-- Alıntılanan Metin --
_ _ _ _

Dizi Yazılar

Susmak Ölmektir 25

Son bir kez havalandırmada Hamili’ye: ‚Bu ilişkiyi keselim, yıpratıcı oluyor, eskiden daha seviyorduk birbirimizi,’ dedim. Yine tepkilendi, ardından düzeltmeye çalıştım. Fakat Hamili’ de şunu yaratmak istiyordum, kendisi karar versin, kendisi desin ‚bu iş olmaz!’ Ona bunu dedirtmek istiyordum.

Selim Çürükkaya / Dışarıdan, Yani PKK den kendisine gelen notu, komitedeki arkadaşlarına vermediği, notu yırtıp tuvalete attığı için Hamili Yıldırım’dan  öz eleştiri istenir. Hamili ise bunu rede der. Komite ile Hamili arasındaki gerginlik artarak sürer. Neticede Hamili komiteden atılır, kadro ilişkileri dondurulur.

1987 ortalarıdır. Bu ara Diyarbakır cezaevinden sürgünler olmuştur. Cezaevinin örgüt yönetimi de değişmiştir, mevcut yönetimde, Hasan Atmaca, Mehmet Şener, Fuat Kav ve Sakine vardır. Sakine kadınlar koğuşunda kaldığı için Hamili ile ilgili bütün gelişmeleri Mehmet Cahit Şener ile yaptığı yazışmalardan öğrenir. Hamili cezaevindeki örgüt yönetimiyle ilişkilerini kesince, Sakine küplere biner, Hamili ile tüm ilişkilerini kesme uğraşı içine girer. Hamili ona karşı da tavır almaya başlar, Şener ile Sakine’ nin arasında bir şeylerin olduğunu sezer.

_ _ _ _

-- Yapmanız Gereken --
Alıntılanan metne göre Sakine, Hamili ile ilgili gelişmeleri neden Mehmet Cahit Şener ile yaptığı yazışmalardan öğreniyor?

-- Kaydedilen Veriler --
_ _ _ _

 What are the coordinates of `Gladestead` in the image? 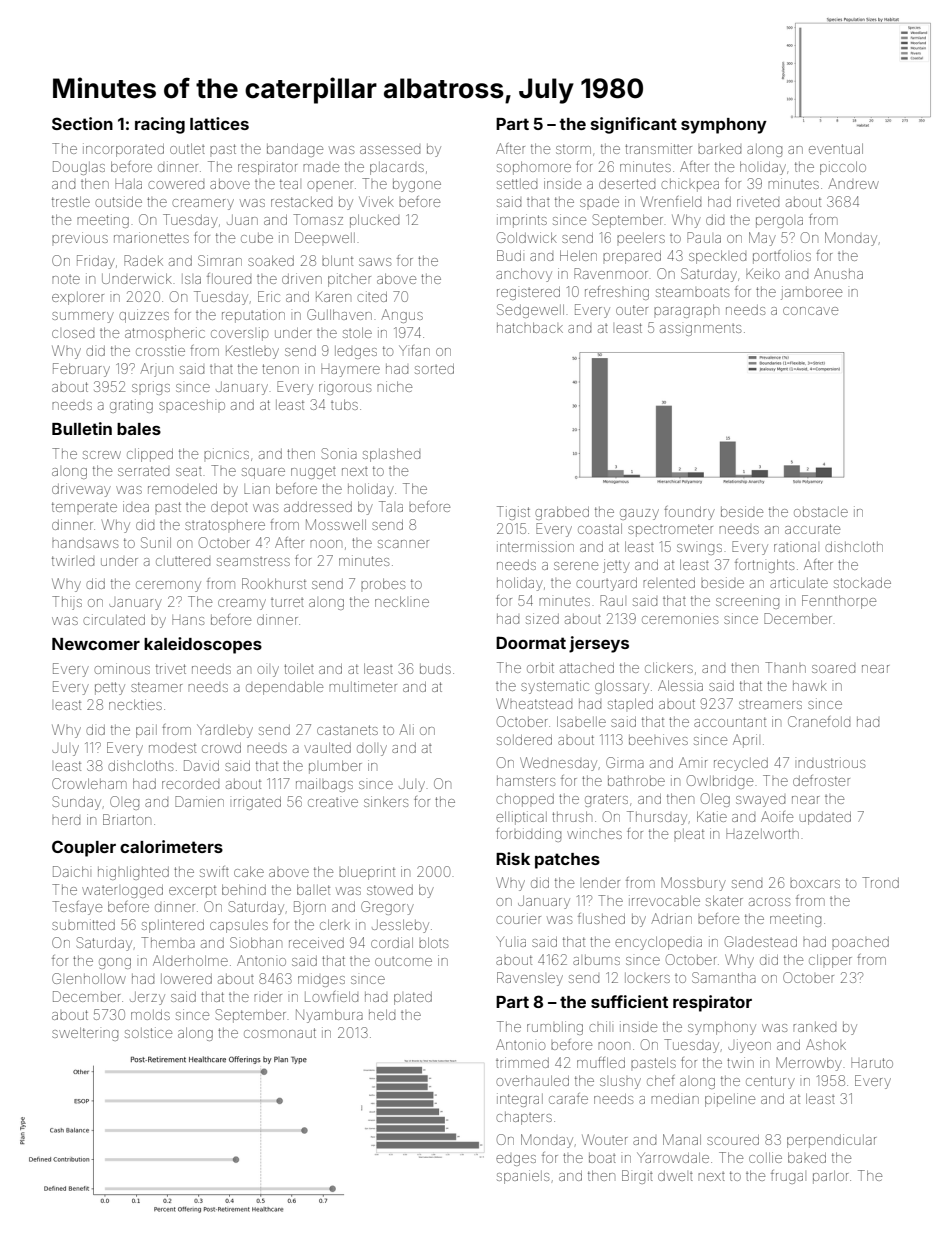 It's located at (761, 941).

_ _ _ _

-- Alıştırmanın Sonucu --
Sakine kadınlar koğuşunda kaldığı için Hamili ile ilgili bütün gelişmeleri Mehmet Cahit Şener ile yaptığı yazışmalardan öğreniyor.